## [Tasks to carry out]
A) Translate this sentence from the passage about women-led energy projects into Spanish: "Márcia Werle is the company’s founder and president."
B) According to the passage about women-led energy projects, how many biodiesel plants does Bioplanet Programme currently have?
C) Continue the passage about women-led energy projects from its last sentence.

## [Supplied text]
※ ※ ※

In Brazil, Bioplanet Programme is a female-lead company that repurposes residual kitchen fats to produce biodiesel. Márcia Werle is the company’s founder and president. In the early 2000s, she began to see the need to change the culture of discarding used vegetable oil and expand its uses. Her clients range from industries, cooperatives and associations looking for sustainable energy alternatives. Currently, they have twenty-nine biodiesel plants that use cooking oil collected in homes and restaurants.
“Each month, they consume 440,000 litres of oil and help prevent contamination of 11 billion litres of water,” Werle told Brazilian commerce publication “Pequenas Empresas Grandes Negócios.”
“The added value extends to the surrounding communities, with income generation and environmental education projects. In 2018, Biotechnos’ revenue rose 28 percent and returned to the level before the crisis. In 2019, we want to grow 45 percent and inaugurate the Bioplanet Institute, to support associations that require training and management of self-sustainable operations.”
Finally, we know that in the field of solar energy, men dominate the design, creation and distribution arenas. But in Lebanon, things are changing. RISE2030 is a community-led initiative that launched the first all-women solar team to challenge the gender stereotypes in the male-dominated construction sector.
In the past twelve months, 13 female trainees have worked to install a solar system at a waste sorting recovery facility and have been taught how to install an on-grid solar photovoltaic systems. The project also assisted female-led small businesses to prepare and sell their rural processed food through the women’s association of the town.

※ ※ ※

## [Information shown]
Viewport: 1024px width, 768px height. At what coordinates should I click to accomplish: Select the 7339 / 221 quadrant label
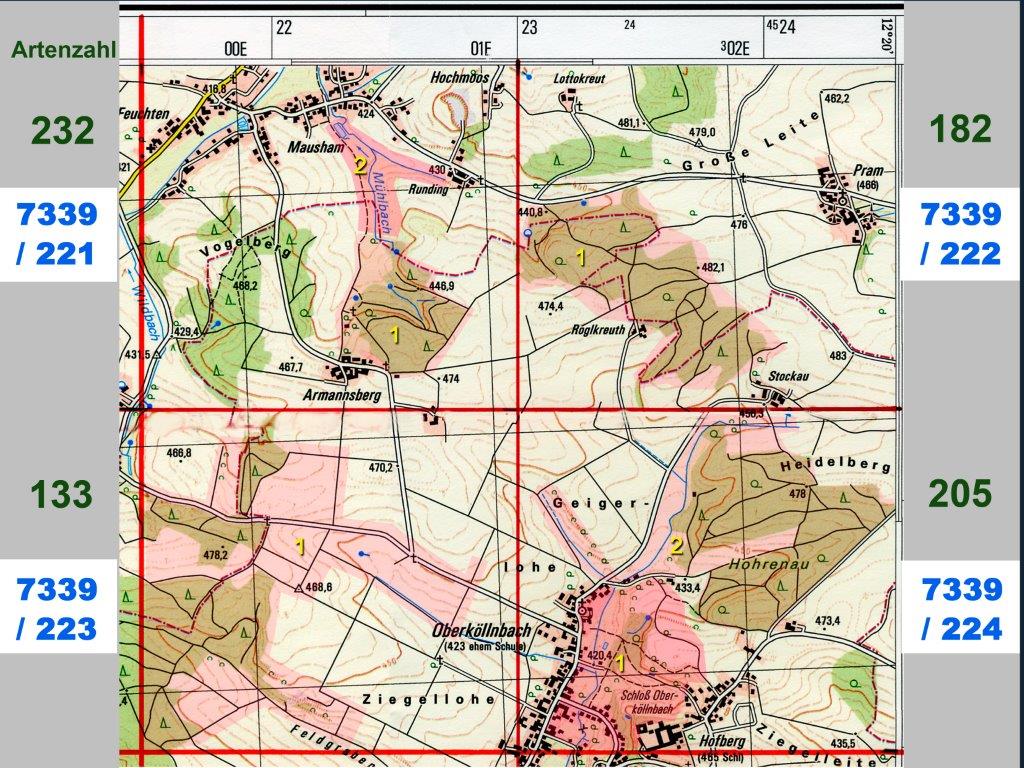tap(57, 234)
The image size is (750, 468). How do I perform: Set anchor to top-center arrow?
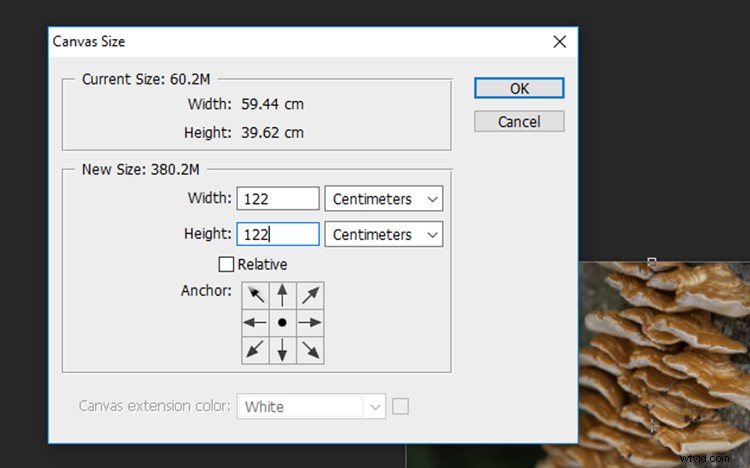(x=283, y=295)
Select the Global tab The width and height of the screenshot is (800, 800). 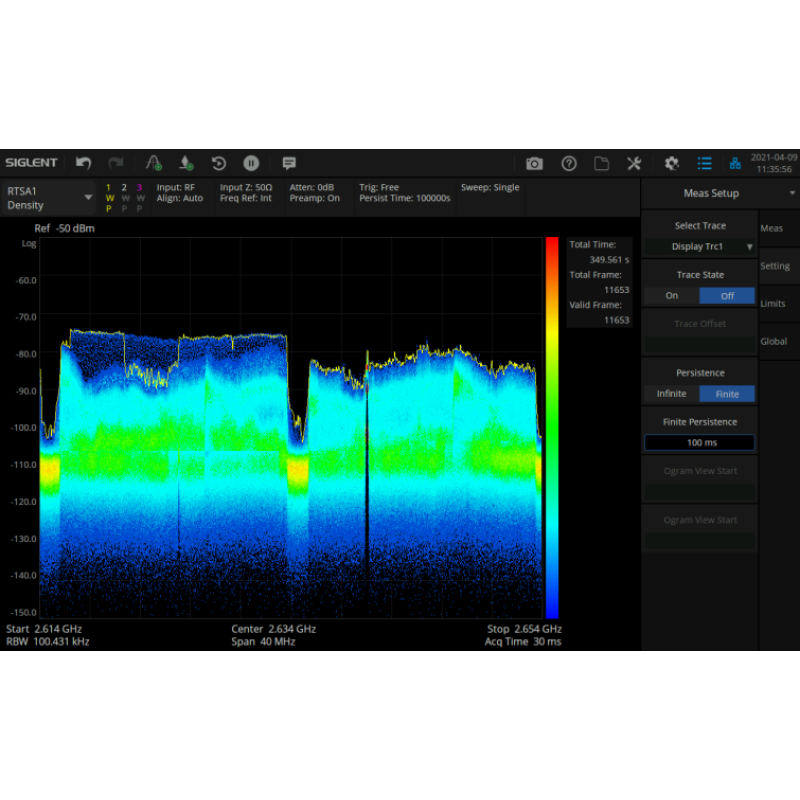773,341
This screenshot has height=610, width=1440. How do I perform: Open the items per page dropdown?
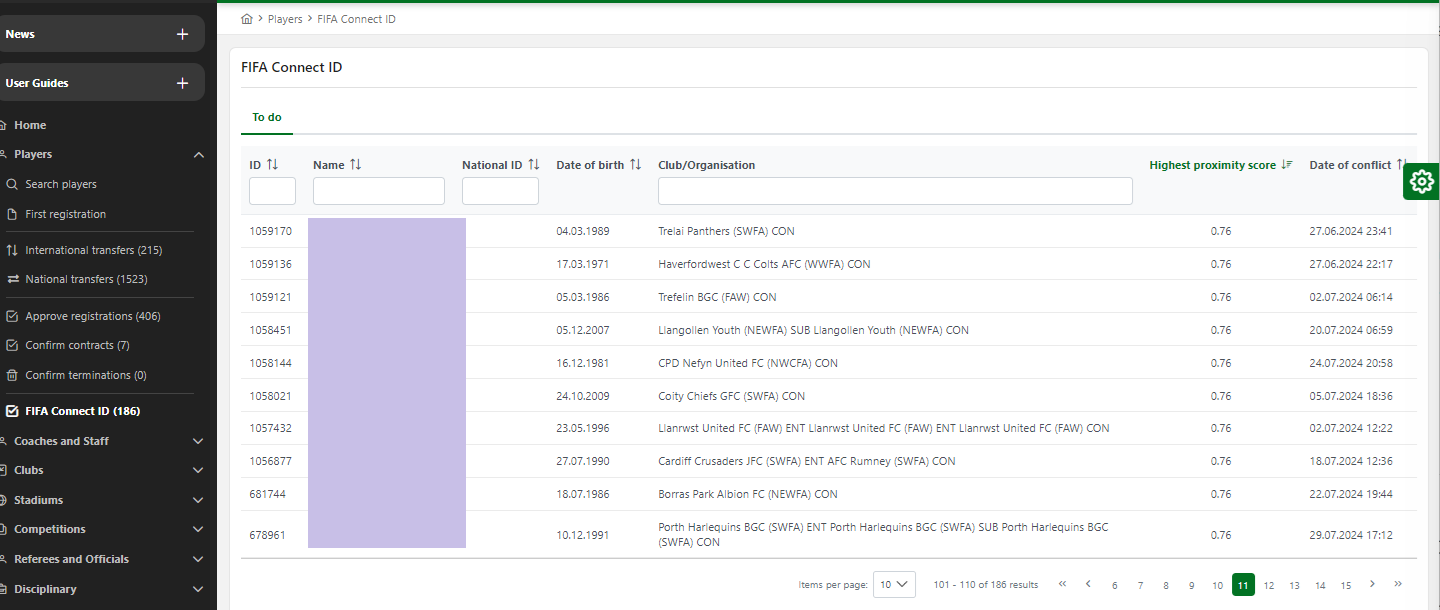click(894, 584)
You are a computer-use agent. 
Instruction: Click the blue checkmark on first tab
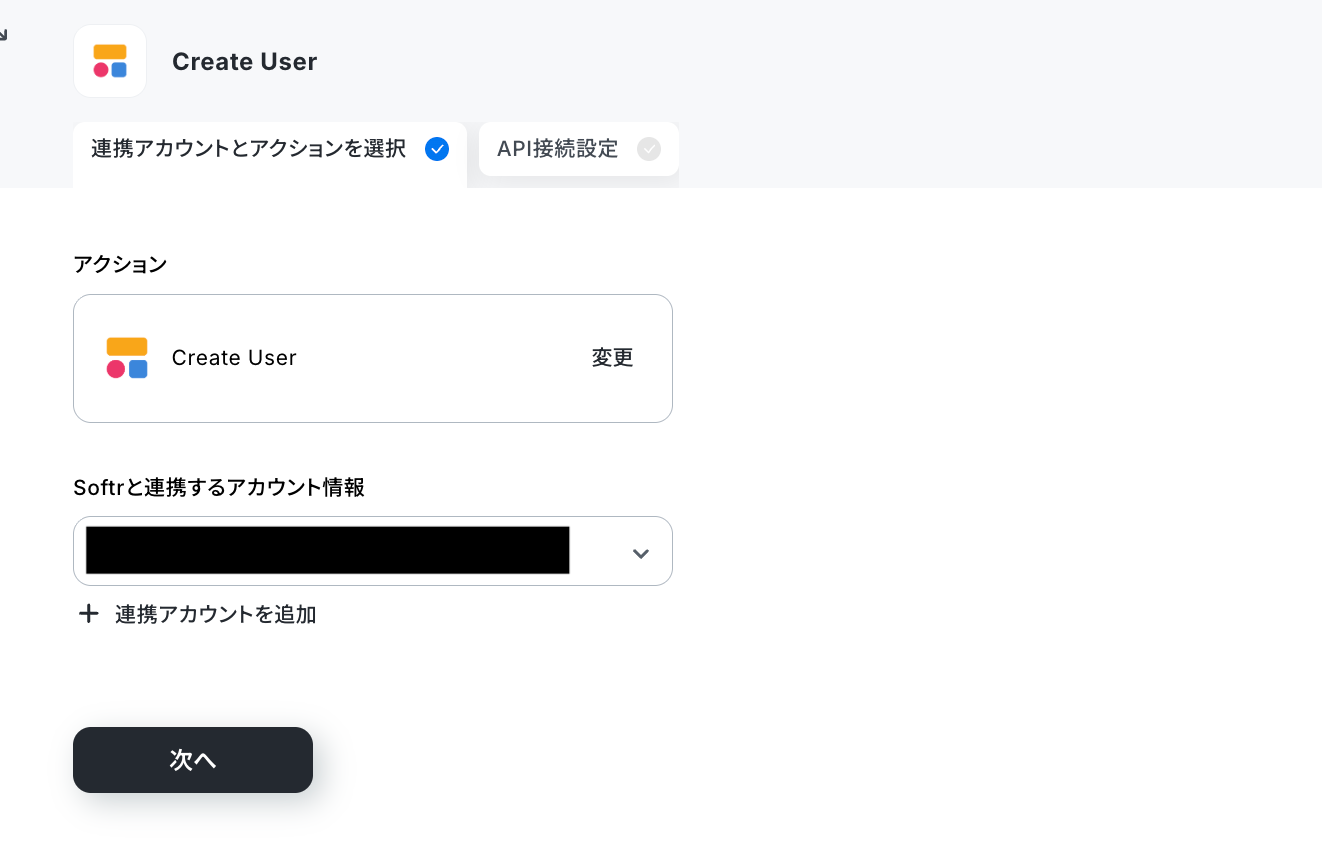437,149
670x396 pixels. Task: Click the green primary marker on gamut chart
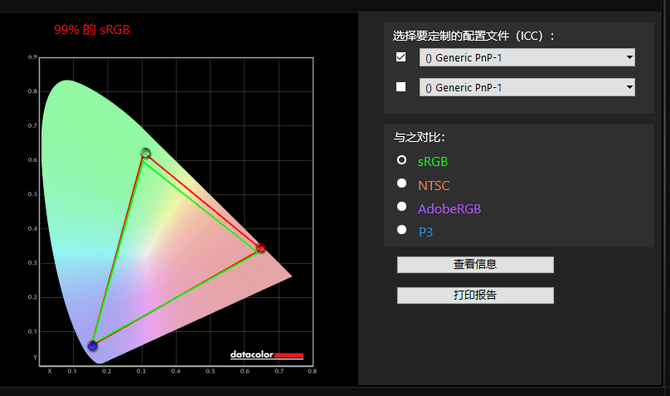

※ ※ ※

## [Answers by item number]
A) Márcia Werle es la fundadora y presidenta de la empresa.

B) Twenty-nine.

C)
UN Secretary-General António Guterres said the winners prove climate action is under way around the world.
“It is exciting to see these climate solutions, which reinforce my call for decisive leadership on climate change by governments, businesses and cities, and for a green recovery from the COVID-19 pandemic,” he said in a statement. “Let us keep pressing ahead to build a more sustainable and equitable future for all.”
Yesterday’s announcement in Germany coincides with a wider effort to garner action as governments across the world work toward implementing the Paris Climate Change Agreement and the Sustainable Development Goals. Gabrielle Ginér, Chair of the Advisory Panel, believes that celebrating the achievements from these groups is urgent to sustaining our fight against climate change.
“It is crucial we celebrate all actors who are leading the way,” she said. “The recipients of the UN Global Climate Action Awards send a strong political signal to all nations – and through their leadership and creativity, we see essential change.”